A climate-neutral EU

SFIF's 2040 goal: A 30 per cent increase in the Swedish forest-based sector’s contribution to global climate improvement to 122 million tonnes a year

Photo: Martinsons byggarbetare går i sara kulturhus

Biogenic carbon originates from organic matter and is part of the natural carbon cycle, in which plants absorb carbon dioxide (CO2) through photosynthesis. While CO2 is the same molecule irrespective of where it comes from, on a systems level, there is a considerable difference between carbon released from fossil sources and that released from biogenic sources.

Carbon from fossil sources has been trapped under ground for millions of years, and when it is released, it immediately increases the CO2 concentration in the atmosphere. This is not the case for biogenic CO2 that originates from sustainably grown biomass because the carbon that is released is equivalent to the amount of carbon the organic matter has previously absorbed.

Sweden’s forest-based industries fully support the EU’s 2030 and 2050 climate goals. Currently, the Swedish forest-based sector’s contribution to global climate improvement is equivalent to offsetting 93 million tonnes of CO2 annually, including forest growth and wood-based products.

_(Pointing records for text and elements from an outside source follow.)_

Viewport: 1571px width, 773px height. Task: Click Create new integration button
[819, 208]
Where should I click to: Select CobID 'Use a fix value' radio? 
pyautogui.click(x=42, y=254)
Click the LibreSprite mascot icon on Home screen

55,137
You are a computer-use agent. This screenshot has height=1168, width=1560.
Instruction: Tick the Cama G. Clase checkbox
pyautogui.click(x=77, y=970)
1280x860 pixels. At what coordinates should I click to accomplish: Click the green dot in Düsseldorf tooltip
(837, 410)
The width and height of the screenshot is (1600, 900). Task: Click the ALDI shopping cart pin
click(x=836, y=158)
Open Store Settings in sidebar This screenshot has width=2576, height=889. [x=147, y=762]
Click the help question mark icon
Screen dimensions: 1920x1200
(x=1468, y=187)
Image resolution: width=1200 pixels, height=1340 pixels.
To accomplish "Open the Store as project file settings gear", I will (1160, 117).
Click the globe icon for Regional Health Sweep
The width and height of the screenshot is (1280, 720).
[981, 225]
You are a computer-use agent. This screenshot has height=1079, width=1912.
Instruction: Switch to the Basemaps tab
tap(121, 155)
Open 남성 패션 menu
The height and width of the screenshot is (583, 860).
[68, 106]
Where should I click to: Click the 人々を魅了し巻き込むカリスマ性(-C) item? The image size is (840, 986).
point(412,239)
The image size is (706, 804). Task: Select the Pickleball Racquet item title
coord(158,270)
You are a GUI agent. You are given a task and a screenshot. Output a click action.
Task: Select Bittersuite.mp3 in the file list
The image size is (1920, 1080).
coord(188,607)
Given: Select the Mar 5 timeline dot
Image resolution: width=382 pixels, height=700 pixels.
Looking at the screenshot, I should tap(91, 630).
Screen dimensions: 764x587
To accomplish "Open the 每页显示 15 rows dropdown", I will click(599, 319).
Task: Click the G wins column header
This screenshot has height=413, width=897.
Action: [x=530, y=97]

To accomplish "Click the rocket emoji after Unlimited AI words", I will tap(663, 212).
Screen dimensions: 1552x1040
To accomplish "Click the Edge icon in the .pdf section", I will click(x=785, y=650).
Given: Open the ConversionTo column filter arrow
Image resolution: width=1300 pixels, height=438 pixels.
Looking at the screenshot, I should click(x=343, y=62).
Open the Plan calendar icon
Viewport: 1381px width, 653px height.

This impact is a combination of the net carbon absorption of Swedish forests, the reduction of fossil emissions in the sector’s production value chains, and the further reduction of emissions when wood-based products are used as substitutes for fossil-based alternatives, such as cement, steel, plastic, and fossil fuel combustion. Given that approximately 65 per cent of Sweden’s wood products are sold on the EU Single Market, a significant proportion of the climate benefit is experienced beyond Sweden, benefiting the entire Union.

Steps towards this goal include:

  • Increased annual carbon sequestration in forests and the introduction of BECCS/CCU.
  • Increased annual substitution by replacing fossil materials.
  • Progress towards zero fossil emissions from Sweden’s forest industries.

To achieve this, a supportive policy framework is needed that seeks to:

  • Maintain a strong focus on fossil emission reduction measures.
  • Keep biogenic and fossil emissions separate in reporting and policy objectives.
  • Reflect the full climate benefit of sustainably managed forests and wood-based products by recognising carbon sink and substitution effects as equally important.
  • Acknowledge the key contribution of renewable materials by setting a substitution goal for materials.
  • Initiate a broad debate, including all relevant stakeholders, on EU climate policy setup after EU ETS.
  • Introduce sustainability criteria for products, including those based on fossil resources or those with a fossil footprint.
  • Stimulate voluntary investment in BECCS/BECCU.
  • Ensure that carbon removal and its incentives cannot be used to avoid fossil emission reductions.
  • Establish a science-based definition for renewable carbon that clearly acknowledges its key characteristics compared to fossil carbon.